> **SOURCE**:

The example sentence “Here the Virgin lifts the veil over the sleeping Child, who is turned toward the audience, with her other arm around the young John, who has a reed across his shoulder” contains the NEL challenge of identifying and linking multiple figures present in a single artwork. The entities involved in this example are the Virgin Mary (Q345), the Christ Child (Q942467), and the Child Saint John (Q1698874). The NEL task complexity arises in distinguishing each figure and associating them with their respective symbolic attributes, like the veil and the reed.

High Disambiguation.

The sentence “Queen Charlotte dropped behind Montagne due to the loss of this mast and thus failed to capture her, and led to criticism of the painting” presents a sophisticated entity linking challenge. The primary task is to accurately identify and link “Queen Charlotte” to the entity HMS Queen Charlotte (the ship - Q680379), a task complicated by the potential misinterpretation of “Queen Charlotte” as a person entity, especially given the use of the pronoun “her” in the sentence. This situation underscores a notable aspect of entity disambiguation, where the capacity for multimodal entity linking to discern between human and non-human entities becomes crucial. Such a capability is particularly significant given that many existing datasets exhibit a pronounced bias towards the presence of person entities, highlighting the need for more nuanced and context-aware approaches in entity linking methods for the art domain.

> **WRITTEN PROBLEM**:
In the entity-linking text above, what entity should "Queen Charlotte" be linked to?

> **DATA EXCERPT**:
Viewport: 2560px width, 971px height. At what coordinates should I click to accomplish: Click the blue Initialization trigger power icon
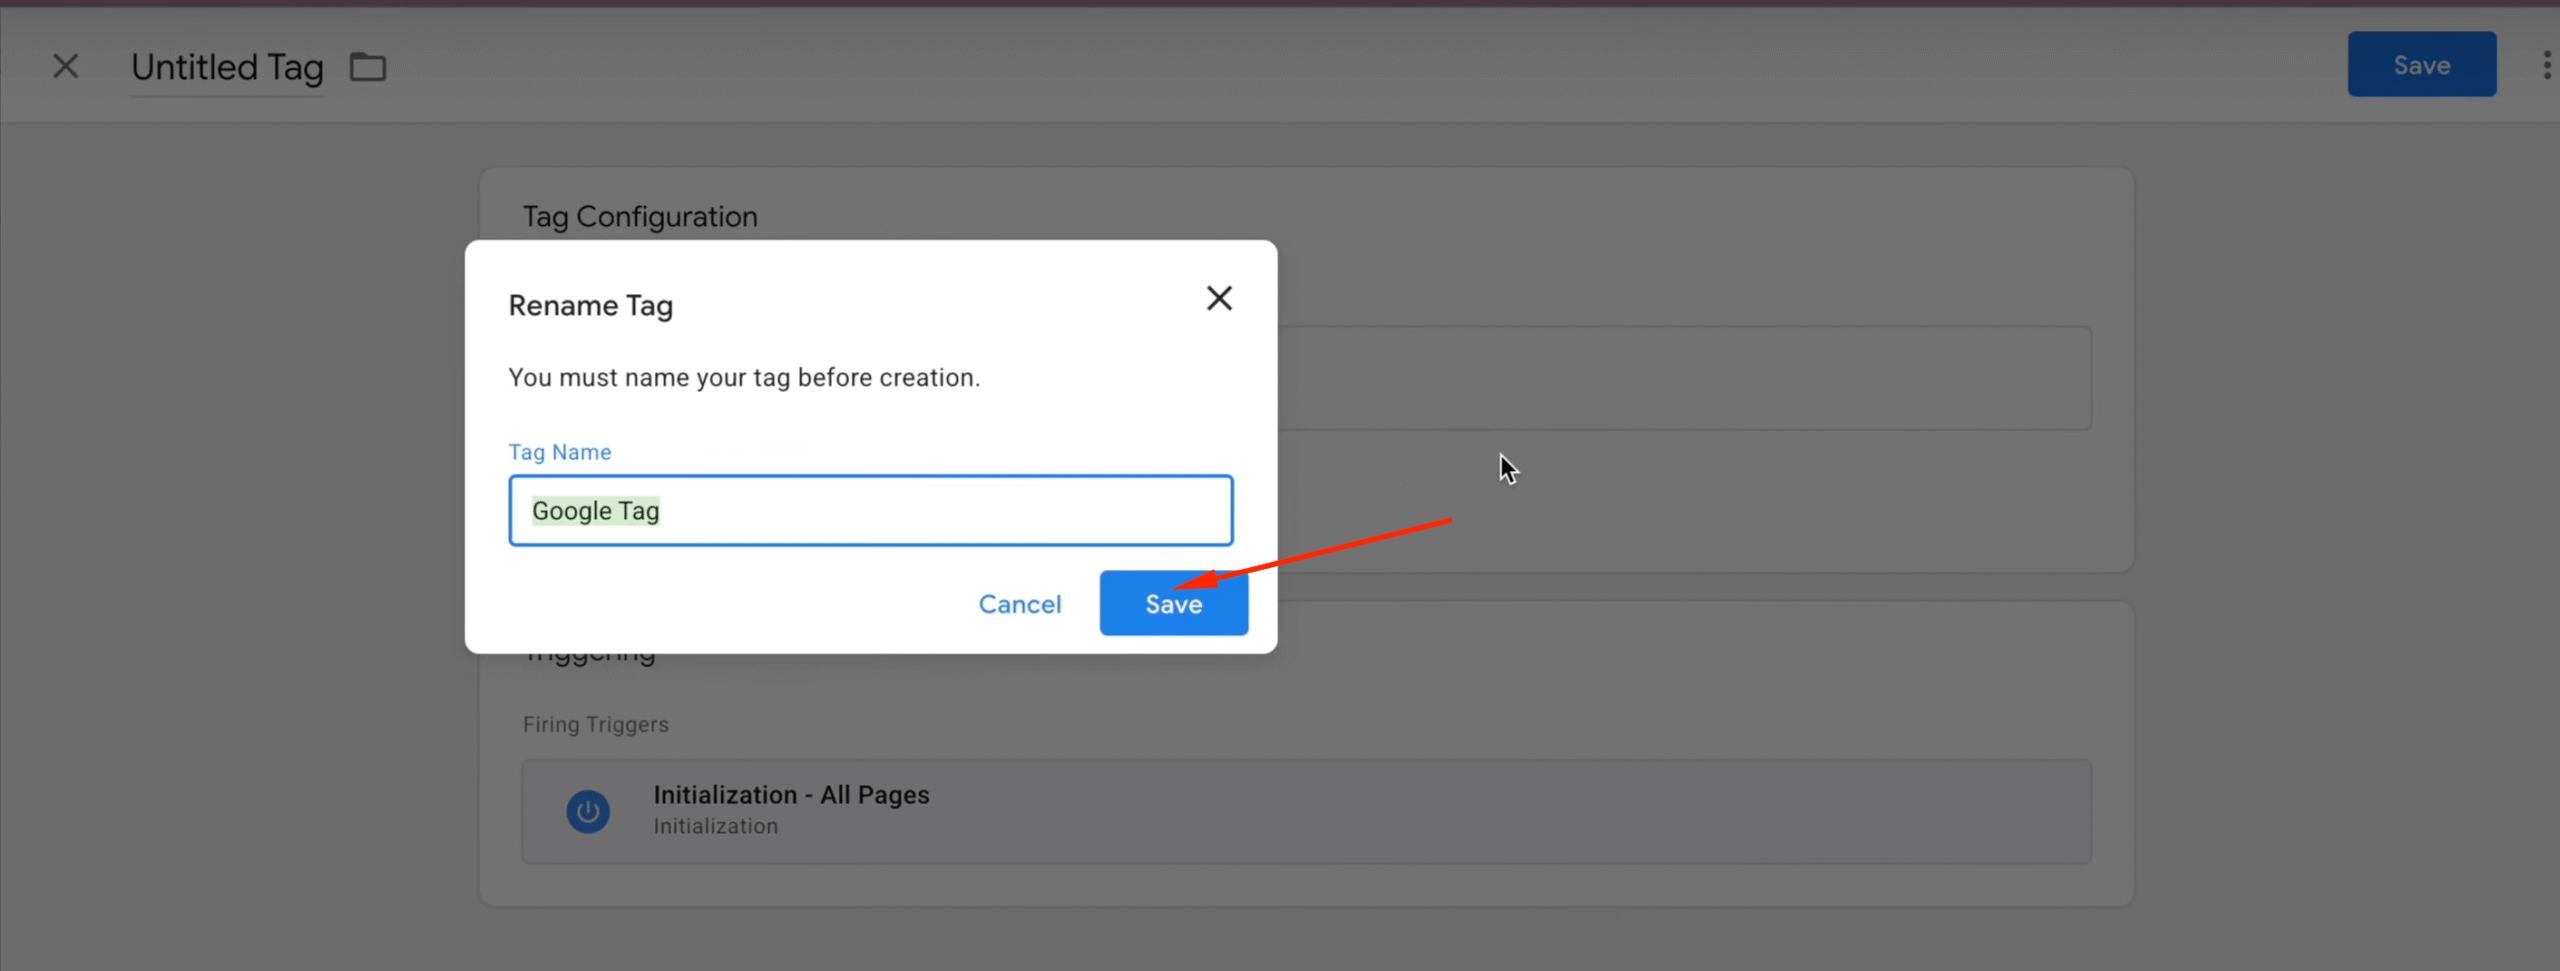click(588, 811)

> **TASK OUTPUT**:
HMS Queen Charlotte, the ship (Q680379).